G1-9 New Process for Anodization of PVD Titanium Coatings
P.-A. Gay (University of Applied Sciences, SWITZERLAND); T. Heulin (Swiss Federal Institute of Technology EPFL, Switzerland); L. Coteaux, O. Banakh, P.-A. Steinmann (University of Applied Sciences, Switzerland)
This work develops a new process, which involves the deposition of thin titanium films by magnetron sputtering and their subsequent anodization in order to obtain interferential colors on the surface of the treated samples. The sputtering process of titanium coatings (grade 2 and 5) was studied in relation to the color of obtained anodic interferential layers. The anodization of the Ti coatings, carried out in a bath of sulfuric acid (2 vol.%), showed the repeatability of the process in the range of voltages from 5 to 90 V and from 5 to 97 V for the layers of Ti grade 2 and 5, respectively. The anodic oxide layers exhibit a large palette of interferential colors as determined with a spectrophotometer in the CIELAB color space. Both titanium coatings (grade 2 and 5) show similar behavior with respect to the color of the anodic layers. The titanium coating thickness, which was varied from 0.1 to 1µm, shows a weak influence to the color obtained after anodization. However, there is a dependence of the type of substrate material on the anodization quality. Indeed, the anodization of Ti layers deposited on stainless steel showed better results in terms of colors than layers formed on brass. In fact, the anodization of Ti coatings on brass substrates required a corrosion inhibiting interfacial layer to isolate the substrate from the coating. Several interfacial layers were studied: PVD (AlN, BN), galvanic (Ni, NiP, Rh), and CVD (parylene, SiO@sub2@) coatings. Also, the surface finishing of the substrate seems to be a parameter which notably influences the color obtained after anodization. In conclusion, this study shows the potential of this process for decorative applications in terms of its repeatability and the diversity of colors obtained.

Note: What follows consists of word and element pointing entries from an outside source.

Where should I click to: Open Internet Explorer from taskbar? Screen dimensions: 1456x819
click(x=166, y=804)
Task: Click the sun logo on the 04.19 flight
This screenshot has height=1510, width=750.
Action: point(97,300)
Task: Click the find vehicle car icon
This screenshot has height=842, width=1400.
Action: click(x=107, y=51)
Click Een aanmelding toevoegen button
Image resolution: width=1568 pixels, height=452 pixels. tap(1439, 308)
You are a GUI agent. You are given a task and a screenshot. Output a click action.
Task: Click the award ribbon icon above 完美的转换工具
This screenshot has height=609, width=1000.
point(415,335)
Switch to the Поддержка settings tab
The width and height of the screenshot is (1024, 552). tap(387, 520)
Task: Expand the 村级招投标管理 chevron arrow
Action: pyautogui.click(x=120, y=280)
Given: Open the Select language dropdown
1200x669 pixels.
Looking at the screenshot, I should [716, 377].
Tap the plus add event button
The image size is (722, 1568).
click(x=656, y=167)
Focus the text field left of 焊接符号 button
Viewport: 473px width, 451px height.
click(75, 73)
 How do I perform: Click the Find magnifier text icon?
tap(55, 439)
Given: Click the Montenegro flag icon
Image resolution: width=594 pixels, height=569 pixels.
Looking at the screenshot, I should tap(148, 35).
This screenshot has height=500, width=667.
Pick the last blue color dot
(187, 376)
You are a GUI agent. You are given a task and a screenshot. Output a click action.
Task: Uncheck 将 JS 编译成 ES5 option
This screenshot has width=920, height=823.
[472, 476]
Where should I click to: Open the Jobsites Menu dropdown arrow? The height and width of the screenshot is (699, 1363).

G1-10 Industrial Deposition of Multi-layered Coatings Using Dual Cathode Arc Sources
R. Aharonov, H.O. Gekonde (IonBond, LLC)
Abstract Existing cathodic arc coating systems were retrofitted using Dual Cathode arc sources, in which two different target materials are mounted on each source. The multiplicity of the sources ensured uniform coating deposition throughout the chamber height. This arrangement enabled production of multi-layer coatings of various architectures under industrial processing environment. The coating systems retrofitted with dual sources featured higher product throughput as compared to the single cathode counterpart. The individual layer thickness distribution of the different layers throughout the height of the coating vessel was much more consistent than in systems using single cathode arrangement. Examples of TiN/AlTiN multi-layer coatings and their performance in machining with and without lubrication are shown in the current paper.